Constant fluctuations in the world economy have forced organizations to look beyond conventional hiring practices and seek non contractual, short term project based options such as freelancing.
As an up and coming freelancer you need to be aware of two things– there is a plethora of work available at platforms like Upwork, Freelancer, etc– there is an equally large ocean of competition to swim through.
This shouldn’t, however, dishearten you.
There are some proactive techniques and strategies you can use in order to gain an edge and bag your first job as a freelancer.

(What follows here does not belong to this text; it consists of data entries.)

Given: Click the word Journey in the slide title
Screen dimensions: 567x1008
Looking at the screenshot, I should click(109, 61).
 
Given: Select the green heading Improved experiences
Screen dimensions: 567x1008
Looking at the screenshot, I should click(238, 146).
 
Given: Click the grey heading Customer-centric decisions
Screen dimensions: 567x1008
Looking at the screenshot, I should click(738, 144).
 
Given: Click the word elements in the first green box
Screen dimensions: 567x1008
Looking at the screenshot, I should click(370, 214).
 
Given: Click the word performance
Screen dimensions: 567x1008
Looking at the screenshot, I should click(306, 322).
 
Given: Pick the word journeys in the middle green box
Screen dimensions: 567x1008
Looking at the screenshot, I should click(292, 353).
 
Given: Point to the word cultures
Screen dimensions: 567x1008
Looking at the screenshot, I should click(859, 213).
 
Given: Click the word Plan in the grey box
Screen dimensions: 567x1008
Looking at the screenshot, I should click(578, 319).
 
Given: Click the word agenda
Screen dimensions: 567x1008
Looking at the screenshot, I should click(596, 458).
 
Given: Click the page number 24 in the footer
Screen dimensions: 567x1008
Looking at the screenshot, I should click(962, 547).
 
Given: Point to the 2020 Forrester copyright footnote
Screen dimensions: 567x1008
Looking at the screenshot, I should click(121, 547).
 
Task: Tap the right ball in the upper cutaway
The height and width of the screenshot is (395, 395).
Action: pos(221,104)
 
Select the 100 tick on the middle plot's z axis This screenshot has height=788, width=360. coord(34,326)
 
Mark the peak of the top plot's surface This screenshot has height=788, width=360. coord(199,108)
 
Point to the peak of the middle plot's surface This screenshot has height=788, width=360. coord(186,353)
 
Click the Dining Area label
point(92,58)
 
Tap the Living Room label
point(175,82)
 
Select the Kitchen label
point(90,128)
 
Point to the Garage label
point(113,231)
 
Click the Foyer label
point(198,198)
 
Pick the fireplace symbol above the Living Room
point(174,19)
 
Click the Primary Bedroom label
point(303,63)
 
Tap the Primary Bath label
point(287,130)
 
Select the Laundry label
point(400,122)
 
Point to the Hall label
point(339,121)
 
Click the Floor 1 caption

VIDEO PROFILE: A resume and cover letter are essential, but they wouldn’t be enough to make you stand out.Create a short, introductory video describing the skills you offer. Keep it informal and friendly to establish an instant connect with a potential employer. If you aren’t comfortable doing a video introduction, go for audio.
SAMPLE WORK: As a new freelancer, it is obvious you wouldn’t have positive feedback or a well built reputation on the platform to bank on. It is of utmost importance to build a portfolio of your best work and keep at hand a folder containing these samples. This would add a much needed extra layer of credibility to your profile.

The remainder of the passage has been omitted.